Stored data
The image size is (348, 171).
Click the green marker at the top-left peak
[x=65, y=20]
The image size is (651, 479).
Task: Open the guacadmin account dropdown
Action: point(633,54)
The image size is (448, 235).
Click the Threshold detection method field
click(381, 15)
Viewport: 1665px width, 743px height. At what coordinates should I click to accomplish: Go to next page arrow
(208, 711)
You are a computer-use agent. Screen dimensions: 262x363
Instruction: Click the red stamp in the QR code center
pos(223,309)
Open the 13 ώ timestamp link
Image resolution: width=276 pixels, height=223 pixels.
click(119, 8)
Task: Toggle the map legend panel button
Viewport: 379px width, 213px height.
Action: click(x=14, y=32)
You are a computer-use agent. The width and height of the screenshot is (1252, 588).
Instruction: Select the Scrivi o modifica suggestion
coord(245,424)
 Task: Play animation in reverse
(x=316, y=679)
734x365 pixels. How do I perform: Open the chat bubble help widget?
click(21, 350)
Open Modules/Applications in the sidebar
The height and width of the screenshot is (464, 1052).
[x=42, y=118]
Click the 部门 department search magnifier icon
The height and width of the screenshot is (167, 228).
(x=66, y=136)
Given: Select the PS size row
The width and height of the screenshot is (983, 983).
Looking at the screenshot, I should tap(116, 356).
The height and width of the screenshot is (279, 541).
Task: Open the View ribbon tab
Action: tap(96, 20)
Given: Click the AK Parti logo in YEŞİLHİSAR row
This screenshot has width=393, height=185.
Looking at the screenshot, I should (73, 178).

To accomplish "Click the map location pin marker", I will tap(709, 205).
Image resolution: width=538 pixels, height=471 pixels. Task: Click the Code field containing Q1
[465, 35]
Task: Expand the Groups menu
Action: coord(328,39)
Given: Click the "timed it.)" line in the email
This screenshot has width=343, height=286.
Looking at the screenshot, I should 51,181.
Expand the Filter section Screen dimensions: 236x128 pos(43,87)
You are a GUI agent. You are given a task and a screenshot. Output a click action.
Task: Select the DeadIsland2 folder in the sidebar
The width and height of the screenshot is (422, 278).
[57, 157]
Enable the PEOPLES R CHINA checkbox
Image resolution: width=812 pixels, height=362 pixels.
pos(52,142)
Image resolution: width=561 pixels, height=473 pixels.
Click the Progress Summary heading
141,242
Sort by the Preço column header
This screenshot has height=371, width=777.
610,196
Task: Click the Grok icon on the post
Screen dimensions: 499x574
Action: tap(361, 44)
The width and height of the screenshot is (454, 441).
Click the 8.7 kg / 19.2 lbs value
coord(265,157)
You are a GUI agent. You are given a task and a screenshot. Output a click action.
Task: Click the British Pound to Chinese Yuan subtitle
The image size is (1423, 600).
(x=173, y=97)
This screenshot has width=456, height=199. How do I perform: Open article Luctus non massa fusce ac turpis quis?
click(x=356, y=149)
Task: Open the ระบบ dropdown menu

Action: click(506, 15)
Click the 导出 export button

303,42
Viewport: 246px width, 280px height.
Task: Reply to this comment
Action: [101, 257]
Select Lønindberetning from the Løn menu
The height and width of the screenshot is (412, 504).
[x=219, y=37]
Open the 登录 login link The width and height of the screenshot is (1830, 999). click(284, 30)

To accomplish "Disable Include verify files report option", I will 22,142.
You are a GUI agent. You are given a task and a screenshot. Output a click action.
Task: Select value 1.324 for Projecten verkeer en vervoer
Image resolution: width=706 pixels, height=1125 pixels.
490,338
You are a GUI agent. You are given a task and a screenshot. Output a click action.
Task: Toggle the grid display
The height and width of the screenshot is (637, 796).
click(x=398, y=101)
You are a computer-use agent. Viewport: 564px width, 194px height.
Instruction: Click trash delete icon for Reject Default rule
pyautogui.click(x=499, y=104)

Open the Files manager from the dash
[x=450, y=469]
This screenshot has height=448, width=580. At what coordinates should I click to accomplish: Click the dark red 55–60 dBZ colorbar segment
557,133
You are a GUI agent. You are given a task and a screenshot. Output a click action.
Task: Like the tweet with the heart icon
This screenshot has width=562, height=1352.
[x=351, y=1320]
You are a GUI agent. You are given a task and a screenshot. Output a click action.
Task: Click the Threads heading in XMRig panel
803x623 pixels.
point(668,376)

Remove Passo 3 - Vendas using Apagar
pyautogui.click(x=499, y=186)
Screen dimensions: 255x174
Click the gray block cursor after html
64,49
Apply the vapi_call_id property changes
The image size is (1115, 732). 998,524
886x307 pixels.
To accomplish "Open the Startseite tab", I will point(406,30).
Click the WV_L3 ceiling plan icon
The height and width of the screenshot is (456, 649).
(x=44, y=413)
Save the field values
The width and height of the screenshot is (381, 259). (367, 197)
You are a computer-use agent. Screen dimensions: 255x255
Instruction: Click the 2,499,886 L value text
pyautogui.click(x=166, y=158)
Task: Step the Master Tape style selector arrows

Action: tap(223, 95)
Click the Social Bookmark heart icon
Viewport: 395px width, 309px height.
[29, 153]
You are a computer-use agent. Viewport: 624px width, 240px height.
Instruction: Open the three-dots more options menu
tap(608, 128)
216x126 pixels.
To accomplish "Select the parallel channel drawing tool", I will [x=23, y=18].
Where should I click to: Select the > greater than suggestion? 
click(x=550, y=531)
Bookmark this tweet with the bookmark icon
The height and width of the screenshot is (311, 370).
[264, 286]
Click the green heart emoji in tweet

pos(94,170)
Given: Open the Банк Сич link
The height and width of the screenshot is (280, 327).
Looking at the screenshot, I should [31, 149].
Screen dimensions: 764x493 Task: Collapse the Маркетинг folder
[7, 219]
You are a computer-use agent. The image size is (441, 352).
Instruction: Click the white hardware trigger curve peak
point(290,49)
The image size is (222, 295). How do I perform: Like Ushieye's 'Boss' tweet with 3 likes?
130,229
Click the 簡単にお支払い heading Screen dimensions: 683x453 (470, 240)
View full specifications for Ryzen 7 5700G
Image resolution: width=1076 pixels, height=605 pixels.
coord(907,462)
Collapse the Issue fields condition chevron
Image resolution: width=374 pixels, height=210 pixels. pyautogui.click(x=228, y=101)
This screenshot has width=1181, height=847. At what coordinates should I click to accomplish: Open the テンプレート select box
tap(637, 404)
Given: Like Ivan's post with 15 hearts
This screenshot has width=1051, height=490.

### EXERCISE INSTRUCTIONS
Using the entries above, give back exactly the line containing "The height and width of the screenshot is (167, 228).", the line containing "Task: Click the Grok icon on the post", and every line between them, and nothing else.

### EXERCISE OUTPUT
The height and width of the screenshot is (167, 228).
(x=66, y=136)
Given: Select the PS size row
The width and height of the screenshot is (983, 983).
Looking at the screenshot, I should tap(116, 356).
The height and width of the screenshot is (279, 541).
Task: Open the View ribbon tab
Action: tap(96, 20)
Given: Click the AK Parti logo in YEŞİLHİSAR row
This screenshot has width=393, height=185.
Looking at the screenshot, I should (73, 178).

To accomplish "Click the map location pin marker", I will tap(709, 205).
Image resolution: width=538 pixels, height=471 pixels. Task: Click the Code field containing Q1
[465, 35]
Task: Expand the Groups menu
Action: coord(328,39)
Given: Click the "timed it.)" line in the email
This screenshot has width=343, height=286.
Looking at the screenshot, I should 51,181.
Expand the Filter section Screen dimensions: 236x128 pos(43,87)
You are a GUI agent. You are given a task and a screenshot. Output a click action.
Task: Select the DeadIsland2 folder in the sidebar
The width and height of the screenshot is (422, 278).
[57, 157]
Enable the PEOPLES R CHINA checkbox
Image resolution: width=812 pixels, height=362 pixels.
pos(52,142)
Image resolution: width=561 pixels, height=473 pixels.
Click the Progress Summary heading
141,242
Sort by the Preço column header
This screenshot has height=371, width=777.
610,196
Task: Click the Grok icon on the post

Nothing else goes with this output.